Robbe-Grillet morreu. Que nem o romance.

terça-feira, 19 de fevereiro de 2008

Suspensão


te escrevo do domingo
em que virei balão
(segundo as escrituras
não tem dia melhor)

zarpo da Voluntários
e vou subindo ao meio do mundo
que é onde me aboleto
e espero a montanha passar

domingo, 17 de fevereiro de 2008

Arquitextura


I.

Herr Heidegger constrói um chalé
para o Ser
em Todtnauberg, às franjas
da Floresta Negra

uma plaqueta encima a porta principal
vai lá escrito: Linguagem

hoje virou museu
franqueado à visitação pública seis dias
por semana (às segundas fecha pra limpeza)

II.

questões acerca da morada do Ser:
quantos andares?
quantos cômodos?
tem água encanada?
aquecimento central?
o pé-direito, quanto mede?

III.

casa é maquete do mundo, casa é o reticulado
absurdo do mundo todo
espremido tentando caber na avenida, casa é o mundo
que se explica, ensaio geral do que vai lá fora
na avenida nada tem o seu lugar

sermos debaixo
do cálculo desse teto
e da desrazão do céu
(o direito ao cálculo desse teto
e à desrazão do céu, há que defendê-lo
unhas e dentes)

sexta-feira, 15 de fevereiro de 2008

Marcinha


Marcinha foi a única do grupo que não se casou.
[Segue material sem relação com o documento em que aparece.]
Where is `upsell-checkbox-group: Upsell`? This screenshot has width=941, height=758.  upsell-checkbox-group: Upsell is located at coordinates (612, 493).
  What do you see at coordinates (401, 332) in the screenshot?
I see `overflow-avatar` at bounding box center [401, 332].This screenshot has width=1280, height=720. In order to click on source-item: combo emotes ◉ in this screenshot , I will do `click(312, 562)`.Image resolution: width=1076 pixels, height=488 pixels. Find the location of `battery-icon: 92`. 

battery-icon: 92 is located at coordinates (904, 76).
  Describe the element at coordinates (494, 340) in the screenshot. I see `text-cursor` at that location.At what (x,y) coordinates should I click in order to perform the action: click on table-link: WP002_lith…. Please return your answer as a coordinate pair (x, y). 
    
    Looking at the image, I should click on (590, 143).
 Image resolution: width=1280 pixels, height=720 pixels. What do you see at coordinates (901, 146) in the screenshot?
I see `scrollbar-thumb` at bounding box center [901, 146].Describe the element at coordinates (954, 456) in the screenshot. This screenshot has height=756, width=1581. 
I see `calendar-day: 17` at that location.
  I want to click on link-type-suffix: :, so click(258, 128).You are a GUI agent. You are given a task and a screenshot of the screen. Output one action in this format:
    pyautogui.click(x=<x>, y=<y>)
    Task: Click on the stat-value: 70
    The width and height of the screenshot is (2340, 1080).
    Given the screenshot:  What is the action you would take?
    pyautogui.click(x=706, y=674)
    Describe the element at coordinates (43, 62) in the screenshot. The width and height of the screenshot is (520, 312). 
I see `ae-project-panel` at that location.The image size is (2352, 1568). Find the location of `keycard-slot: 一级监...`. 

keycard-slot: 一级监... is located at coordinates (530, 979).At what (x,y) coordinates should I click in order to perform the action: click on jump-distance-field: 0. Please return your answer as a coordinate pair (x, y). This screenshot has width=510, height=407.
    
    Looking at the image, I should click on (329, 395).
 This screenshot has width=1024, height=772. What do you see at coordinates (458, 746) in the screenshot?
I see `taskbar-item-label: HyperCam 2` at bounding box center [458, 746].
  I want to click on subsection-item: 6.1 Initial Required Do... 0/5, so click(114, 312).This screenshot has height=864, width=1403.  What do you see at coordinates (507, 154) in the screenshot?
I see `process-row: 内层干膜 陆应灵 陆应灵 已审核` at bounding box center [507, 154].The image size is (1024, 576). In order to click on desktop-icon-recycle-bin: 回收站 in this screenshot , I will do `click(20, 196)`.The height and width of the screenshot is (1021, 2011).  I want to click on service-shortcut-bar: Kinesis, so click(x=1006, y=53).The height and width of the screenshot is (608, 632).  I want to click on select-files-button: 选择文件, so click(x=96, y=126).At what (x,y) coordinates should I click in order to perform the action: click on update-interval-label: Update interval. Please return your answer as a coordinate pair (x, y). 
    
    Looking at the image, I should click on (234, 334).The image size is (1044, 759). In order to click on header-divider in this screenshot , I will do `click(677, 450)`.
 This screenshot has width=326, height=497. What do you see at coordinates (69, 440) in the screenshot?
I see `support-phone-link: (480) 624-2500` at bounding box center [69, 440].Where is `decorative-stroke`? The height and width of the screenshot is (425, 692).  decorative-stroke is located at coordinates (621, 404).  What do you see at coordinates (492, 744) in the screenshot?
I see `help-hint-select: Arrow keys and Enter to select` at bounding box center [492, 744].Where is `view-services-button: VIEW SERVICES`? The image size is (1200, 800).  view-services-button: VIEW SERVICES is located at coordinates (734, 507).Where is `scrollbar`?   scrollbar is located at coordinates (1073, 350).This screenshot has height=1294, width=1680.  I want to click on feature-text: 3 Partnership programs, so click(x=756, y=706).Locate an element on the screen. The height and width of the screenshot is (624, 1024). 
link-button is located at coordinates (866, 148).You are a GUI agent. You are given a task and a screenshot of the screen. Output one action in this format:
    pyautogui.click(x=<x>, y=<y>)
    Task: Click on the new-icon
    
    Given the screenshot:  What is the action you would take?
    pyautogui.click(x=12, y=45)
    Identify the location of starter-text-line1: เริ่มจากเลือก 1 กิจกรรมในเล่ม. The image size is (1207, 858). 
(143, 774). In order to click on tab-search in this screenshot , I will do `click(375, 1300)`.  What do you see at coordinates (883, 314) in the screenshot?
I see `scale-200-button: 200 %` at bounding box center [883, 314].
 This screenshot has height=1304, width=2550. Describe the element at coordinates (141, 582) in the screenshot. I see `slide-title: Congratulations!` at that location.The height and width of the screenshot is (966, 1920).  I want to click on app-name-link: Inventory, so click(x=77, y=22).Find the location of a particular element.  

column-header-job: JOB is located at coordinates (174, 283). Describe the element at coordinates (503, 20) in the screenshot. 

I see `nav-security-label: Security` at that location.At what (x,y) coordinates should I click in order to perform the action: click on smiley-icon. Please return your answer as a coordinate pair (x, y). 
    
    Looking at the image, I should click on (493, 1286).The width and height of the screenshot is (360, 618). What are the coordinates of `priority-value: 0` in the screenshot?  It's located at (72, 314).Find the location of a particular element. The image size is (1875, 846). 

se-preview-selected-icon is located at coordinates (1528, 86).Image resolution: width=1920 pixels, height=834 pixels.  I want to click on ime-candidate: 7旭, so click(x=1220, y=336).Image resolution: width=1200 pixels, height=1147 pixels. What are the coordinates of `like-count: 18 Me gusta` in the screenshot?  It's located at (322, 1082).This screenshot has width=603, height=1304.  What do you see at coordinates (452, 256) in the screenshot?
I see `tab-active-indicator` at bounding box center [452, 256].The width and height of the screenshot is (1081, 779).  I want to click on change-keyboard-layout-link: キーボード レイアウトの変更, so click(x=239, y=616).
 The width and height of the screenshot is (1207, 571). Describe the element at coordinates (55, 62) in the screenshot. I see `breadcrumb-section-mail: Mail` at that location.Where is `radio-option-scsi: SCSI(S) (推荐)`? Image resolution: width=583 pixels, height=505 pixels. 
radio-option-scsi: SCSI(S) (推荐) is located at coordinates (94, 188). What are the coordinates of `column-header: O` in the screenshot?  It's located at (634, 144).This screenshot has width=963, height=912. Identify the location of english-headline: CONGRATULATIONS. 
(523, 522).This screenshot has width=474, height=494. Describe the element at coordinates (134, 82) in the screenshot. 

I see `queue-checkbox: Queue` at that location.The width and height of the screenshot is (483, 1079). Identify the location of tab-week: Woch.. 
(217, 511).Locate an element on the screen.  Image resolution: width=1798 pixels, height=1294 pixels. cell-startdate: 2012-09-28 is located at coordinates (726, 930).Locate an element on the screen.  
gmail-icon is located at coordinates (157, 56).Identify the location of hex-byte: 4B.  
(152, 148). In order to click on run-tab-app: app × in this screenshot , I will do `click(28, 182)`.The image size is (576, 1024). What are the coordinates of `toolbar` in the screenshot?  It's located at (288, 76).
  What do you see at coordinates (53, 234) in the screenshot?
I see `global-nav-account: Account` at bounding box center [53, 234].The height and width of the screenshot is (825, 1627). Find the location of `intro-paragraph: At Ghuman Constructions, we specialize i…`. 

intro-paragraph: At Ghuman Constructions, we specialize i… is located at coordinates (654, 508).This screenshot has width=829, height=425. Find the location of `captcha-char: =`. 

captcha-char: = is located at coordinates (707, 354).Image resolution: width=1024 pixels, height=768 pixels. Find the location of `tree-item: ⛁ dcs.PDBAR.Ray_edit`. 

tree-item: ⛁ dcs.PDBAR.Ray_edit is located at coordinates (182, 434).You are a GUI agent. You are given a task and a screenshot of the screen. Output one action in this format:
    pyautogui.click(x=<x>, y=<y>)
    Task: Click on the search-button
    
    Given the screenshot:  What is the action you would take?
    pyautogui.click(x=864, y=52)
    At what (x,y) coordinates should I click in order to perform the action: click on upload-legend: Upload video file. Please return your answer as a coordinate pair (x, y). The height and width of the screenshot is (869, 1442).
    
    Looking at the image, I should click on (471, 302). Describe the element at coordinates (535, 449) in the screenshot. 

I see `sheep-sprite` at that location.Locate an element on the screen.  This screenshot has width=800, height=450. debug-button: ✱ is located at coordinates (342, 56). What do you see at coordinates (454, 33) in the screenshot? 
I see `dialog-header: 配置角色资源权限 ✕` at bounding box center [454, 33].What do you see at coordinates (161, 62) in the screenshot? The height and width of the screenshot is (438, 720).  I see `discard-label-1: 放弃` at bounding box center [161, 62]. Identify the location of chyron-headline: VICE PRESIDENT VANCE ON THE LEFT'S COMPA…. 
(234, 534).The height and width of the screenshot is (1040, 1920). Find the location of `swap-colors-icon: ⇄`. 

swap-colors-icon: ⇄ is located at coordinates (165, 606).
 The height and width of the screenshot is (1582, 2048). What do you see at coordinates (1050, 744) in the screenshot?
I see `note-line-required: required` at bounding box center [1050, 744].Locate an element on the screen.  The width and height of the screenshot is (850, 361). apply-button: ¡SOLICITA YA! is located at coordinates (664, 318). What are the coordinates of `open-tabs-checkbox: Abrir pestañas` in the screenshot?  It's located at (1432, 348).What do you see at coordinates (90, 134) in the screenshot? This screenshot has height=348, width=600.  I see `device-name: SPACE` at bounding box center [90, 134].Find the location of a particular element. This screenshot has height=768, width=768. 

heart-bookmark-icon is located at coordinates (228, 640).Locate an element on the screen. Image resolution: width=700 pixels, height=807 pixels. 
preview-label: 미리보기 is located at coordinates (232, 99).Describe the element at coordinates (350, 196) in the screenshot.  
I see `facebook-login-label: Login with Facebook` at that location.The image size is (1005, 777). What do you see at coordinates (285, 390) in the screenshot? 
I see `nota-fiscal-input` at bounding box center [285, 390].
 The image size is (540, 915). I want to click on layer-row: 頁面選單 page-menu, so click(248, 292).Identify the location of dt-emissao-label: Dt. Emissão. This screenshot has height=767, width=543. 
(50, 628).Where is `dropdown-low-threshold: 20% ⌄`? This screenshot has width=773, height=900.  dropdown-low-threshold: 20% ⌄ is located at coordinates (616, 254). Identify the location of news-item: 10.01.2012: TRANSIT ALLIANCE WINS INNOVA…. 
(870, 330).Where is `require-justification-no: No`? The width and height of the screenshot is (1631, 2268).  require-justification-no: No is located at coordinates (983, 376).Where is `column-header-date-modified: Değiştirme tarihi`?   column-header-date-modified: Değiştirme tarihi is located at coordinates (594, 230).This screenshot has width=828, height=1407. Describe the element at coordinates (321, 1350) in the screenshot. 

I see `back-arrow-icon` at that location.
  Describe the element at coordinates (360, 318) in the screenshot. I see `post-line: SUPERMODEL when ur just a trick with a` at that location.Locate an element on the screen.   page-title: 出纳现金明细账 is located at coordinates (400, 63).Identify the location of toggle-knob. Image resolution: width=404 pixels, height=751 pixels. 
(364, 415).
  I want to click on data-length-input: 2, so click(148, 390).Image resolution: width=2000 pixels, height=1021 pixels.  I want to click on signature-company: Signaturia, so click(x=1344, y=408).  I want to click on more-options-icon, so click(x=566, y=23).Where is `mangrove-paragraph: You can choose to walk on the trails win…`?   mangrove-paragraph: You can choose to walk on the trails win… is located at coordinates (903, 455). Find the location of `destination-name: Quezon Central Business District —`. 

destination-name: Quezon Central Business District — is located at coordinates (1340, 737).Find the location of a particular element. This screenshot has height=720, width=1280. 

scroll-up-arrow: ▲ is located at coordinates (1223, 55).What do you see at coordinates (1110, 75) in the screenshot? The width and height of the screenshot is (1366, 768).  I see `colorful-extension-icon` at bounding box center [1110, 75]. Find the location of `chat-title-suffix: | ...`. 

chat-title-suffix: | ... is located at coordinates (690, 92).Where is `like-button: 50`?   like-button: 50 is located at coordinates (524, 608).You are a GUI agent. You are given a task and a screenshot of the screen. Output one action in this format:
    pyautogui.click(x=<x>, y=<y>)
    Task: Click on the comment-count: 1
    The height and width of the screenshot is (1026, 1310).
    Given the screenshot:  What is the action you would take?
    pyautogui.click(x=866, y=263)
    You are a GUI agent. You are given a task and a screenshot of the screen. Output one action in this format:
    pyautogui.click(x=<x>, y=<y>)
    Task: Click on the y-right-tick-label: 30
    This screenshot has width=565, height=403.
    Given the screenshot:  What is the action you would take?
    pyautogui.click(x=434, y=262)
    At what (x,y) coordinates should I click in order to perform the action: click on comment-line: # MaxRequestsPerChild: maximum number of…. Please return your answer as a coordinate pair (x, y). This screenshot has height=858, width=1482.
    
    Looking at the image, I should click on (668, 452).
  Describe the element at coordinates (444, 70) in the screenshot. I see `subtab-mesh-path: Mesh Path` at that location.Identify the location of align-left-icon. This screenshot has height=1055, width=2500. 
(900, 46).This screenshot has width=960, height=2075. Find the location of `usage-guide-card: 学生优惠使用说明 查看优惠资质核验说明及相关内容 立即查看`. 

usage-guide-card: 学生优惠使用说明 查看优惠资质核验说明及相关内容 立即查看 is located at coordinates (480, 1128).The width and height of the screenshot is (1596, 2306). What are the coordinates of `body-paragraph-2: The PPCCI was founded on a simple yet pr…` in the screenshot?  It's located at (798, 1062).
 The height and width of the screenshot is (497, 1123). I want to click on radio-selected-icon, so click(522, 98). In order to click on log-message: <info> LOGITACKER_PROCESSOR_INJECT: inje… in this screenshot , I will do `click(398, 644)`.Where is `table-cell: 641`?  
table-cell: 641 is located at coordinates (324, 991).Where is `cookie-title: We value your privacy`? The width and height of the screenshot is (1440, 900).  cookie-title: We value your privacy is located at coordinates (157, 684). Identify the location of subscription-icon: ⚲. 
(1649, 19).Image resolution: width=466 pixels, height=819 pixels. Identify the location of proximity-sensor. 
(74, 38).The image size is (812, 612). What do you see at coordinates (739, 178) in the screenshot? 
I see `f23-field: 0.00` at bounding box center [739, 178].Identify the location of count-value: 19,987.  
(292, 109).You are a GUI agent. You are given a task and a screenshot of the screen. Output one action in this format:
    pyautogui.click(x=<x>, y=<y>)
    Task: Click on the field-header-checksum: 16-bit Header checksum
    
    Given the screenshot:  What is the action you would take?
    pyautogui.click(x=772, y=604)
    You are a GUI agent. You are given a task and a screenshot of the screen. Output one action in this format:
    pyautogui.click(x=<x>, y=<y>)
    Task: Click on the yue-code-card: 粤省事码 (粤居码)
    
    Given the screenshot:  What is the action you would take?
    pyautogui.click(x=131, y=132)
Véu, vestido, grinalda, comunhão de bens; veja, não tem porquê. Marcinha abominava o ritual. Mania estúpida que as pessoas têm de ritualizar qualquer coisa, ela dizia. Vivia dizendo, a Marcinha: vocês (a civilização ocidental) ritualizam até ida à farmácia. Merda de mania estúpida. Marcinha sonhava uma nova leva de homens esplêndidos que nada ritualizariam, indo pela vida fora com o visco e a serenidade do atum, sem nenhuma necessidade de italicizar as coisas da vida. O rito de passagem perderia finalmente seu estatuto, existir em si seria passagem, nunca a ansiedade do que foi, do que é, do que virá (viria) a ser. A palavra “devir”, carreada pela voz de Marcinha, ganhava profundezas e cores que nós, as outras, não conhecíamos; a palavra escancarada à nossa frente tal e qual o céu de janeiro, e tudo a um só tempo muito sério, duma seriedade terrível, estúpida, esmagadora. Marcinha dizia com freqüência: não sei por que diabos estou fazendo Comunicação Social, o lance mesmo é virar monja.

quinta-feira, 7 de fevereiro de 2008

Dorsal


"O universo é infinito e as pessoas não prestam".